▸ **本文**
★ ★ ★ ★

2000年2月22日
事件が起きたのは2限目の授業が終わった直後だった。突然教室の後方で教科書を叩きつける大きな音がした。
「だいたいオマエがおごるっていうからついていったんだぞ。なんで今さらカネなんか払わなければならねぇんだ!ふざけるな、このキムチ野郎!」
振り返るとエロ白熊が渡世人キムにつかみかかろうとしていた。
「シッバルセッキ!(韓国語で”クソ野郎”の意)」
キムは叫ぶとエロ白熊のTシャツに手を伸ばした。二人は互いの体にしがみついてグルグルと回りだし、机や椅子を派手になぎ倒し始めた。どちらかというとヘラヘラ見ているだけのタイ人たちに腹が立ったが、仕方なく袖をまくるとよだれを垂らして掴み合っている二人に近づいた。エロ白熊はキムにヘッドロックをかけ、キムは手足をばたつかせ教室中の色々なものをひっくりかえしている。
「やめろ!」
2回大喝を浴びせたが効果がない。仕方なしにエロ白熊の腕を引きはがしてひねり上げると後ろに突き飛ばした。次にキムの腕を引くと同時に顎の下に掌手を放った。ギャッといってキムはひっくり返った。
尚も両者は立ち上がり、今度は手当たり次第辺りの物を投げ始めた。それをかわしつつ、スッと引いた右手をエロ白熊の鳩尾にめり込ませようとした瞬間、マーガレット先生の声が響いた。
「やめなさい!警察を呼ぶわよ!」
俺は両手を広げてすばやく二人の間に入った。ところがどのタイミングで負ったのか、この時左手の甲から血が噴き出しているのに気付いた。
人差し指の付け根が割れ、止血時に一瞬中の白いものが見えた。結局このあと別の先生に病院まで車を出してもらい4針も縫うことになった。病院に駆けつけたナンシーはいきなり金切り声をあげたが、同行してくれた先生が正しく状況説明をしてくれたおかげですぐに鎮火した。
「それにしてもケンカなんか放っておきなさい!」
そんなこと言われなくてもわかっているし、責められるべきは俺ではない。ちなみに教室をプロレスのリングにしたエロ白熊と渡世人キムには一週間の停学処分が下された。
マーガレット先生は差別的な意味も込めて「ノースブリッジに近づいてはいけません」と警告し続けてきたが、やはりそれは正しかった。結局は酒なのだ。今回の件も2軒目のミニスカートが手招きする店で呆然とする高額請求をされたことがきっかけだったらしい。「おごってやるよ」と豪語していたキムが後になって同行したエロ白熊に割り前を請求したことで取っ組み合いに発展した。だが突き詰めていえば、全員酒で気が大きくなっていた結果招いたことである。
それはともかく、まさかアヤコにまで怒られるとは思わなかった。
学校が終わるとウィスロップ行きではなくパース郊外行きのバスに乗った。ところがグルグル巻きになった俺の左手の甲を見るなり、アヤコは物凄い形相になった。

★ ★ ★ ★

(保存済みの項目)
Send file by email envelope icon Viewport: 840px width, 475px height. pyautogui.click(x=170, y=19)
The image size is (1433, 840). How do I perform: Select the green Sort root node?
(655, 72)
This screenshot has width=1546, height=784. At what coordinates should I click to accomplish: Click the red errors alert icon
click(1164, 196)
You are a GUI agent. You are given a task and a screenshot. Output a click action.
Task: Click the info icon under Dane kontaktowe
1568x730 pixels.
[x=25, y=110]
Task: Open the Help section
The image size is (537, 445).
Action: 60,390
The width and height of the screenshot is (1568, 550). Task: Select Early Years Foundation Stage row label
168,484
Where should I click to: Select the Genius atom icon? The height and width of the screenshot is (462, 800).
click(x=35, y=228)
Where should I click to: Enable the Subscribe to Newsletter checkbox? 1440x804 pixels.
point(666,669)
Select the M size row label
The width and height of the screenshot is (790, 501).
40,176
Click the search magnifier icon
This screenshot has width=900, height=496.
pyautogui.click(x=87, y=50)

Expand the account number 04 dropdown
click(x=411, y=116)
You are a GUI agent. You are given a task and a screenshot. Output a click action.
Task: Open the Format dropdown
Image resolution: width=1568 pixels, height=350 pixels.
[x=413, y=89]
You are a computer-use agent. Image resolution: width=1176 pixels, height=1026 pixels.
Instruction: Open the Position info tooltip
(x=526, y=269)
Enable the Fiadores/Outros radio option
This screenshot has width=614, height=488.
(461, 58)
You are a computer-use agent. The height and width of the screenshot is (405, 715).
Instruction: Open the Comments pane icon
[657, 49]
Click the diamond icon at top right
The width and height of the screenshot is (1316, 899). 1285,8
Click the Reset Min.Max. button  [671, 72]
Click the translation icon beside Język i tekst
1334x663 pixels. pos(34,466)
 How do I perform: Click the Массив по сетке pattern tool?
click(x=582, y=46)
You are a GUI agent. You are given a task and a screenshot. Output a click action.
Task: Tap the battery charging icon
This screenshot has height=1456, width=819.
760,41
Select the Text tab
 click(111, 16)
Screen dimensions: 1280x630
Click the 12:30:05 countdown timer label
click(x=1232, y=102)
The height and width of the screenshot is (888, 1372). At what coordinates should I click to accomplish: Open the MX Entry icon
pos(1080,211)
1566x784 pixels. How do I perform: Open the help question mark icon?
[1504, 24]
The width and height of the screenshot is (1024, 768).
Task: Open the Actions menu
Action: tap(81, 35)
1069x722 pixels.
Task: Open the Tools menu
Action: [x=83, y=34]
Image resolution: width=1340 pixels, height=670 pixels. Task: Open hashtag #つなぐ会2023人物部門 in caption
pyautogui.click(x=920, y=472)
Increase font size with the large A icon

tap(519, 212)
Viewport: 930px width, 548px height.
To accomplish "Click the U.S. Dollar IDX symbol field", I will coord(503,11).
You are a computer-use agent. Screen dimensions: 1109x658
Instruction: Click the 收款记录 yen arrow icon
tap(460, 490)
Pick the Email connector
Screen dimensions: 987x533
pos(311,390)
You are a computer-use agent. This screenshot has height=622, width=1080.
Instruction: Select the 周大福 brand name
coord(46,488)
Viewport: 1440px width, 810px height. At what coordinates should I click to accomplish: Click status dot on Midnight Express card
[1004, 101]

★ ★ ★ ★

▸ **課題**
教室での取っ組み合いをつづった日記の続きを、最後の文の後から書きなさい。

▸ **解答**
「何考えてるの!ケンカなんか放っておけばいいでしょ!そんな傷を見せに来たわけ!そんなの褒めてもらえるとでも思った?」
ナンシーと全く同じセリフに返す言葉もない。
「今日はその程度で済んだからよかったけど、相手が銃を持っていたらどうするの?ここは外国なんだよ!?」
全面的にアヤコが正しい。確かに彼らがナイフを持っていたら、甲の骨を見る程度では済まなかった。
「…アヤコの言う通りだ。心配させて本当にすまなかった」
アヤコに甘えようと考えていた自分が恥ずかしくなり、口を堅く結んだまま立ち尽くした。
「ゴメン。わたしもついカッとなって言い過ぎちゃった。あなたはケンカを止めようとして間に入ったんだもんね」
アヤコはすっと近づくと、包帯を巻き付けた左手をやさしく両手で包み込んだ。
「まだ痛い?」
「大丈夫だ。心配させてゴメン」
アヤコはふぅとため息をつくと、ようやく部屋の中に入れてくれた。しかしふと途中で彼女は立ち止まると、あの日ジョニーが膝まづいた赤いソファを指さ、「わたしも話したいことがあるの」と突然下を向いた。
「…ゴメン。わたしあなたのことが好きだけど、愛せないかも」
甲の傷がジンジンと脈打った。
一体どこでボタンをかけ間違えたのか。ロッドネスト島からの帰りに感じた違和感がこれほど早く道をふさぐとは思わなかった。
「――実はジョニーから聞いたの。あなたには忘れられない人がいるって。わたしそんなことも知らずに舞い上がっていたんだね。すごく傷ついたよ…」
ジョニーだと?”忘れられない人”とはエマのことか!。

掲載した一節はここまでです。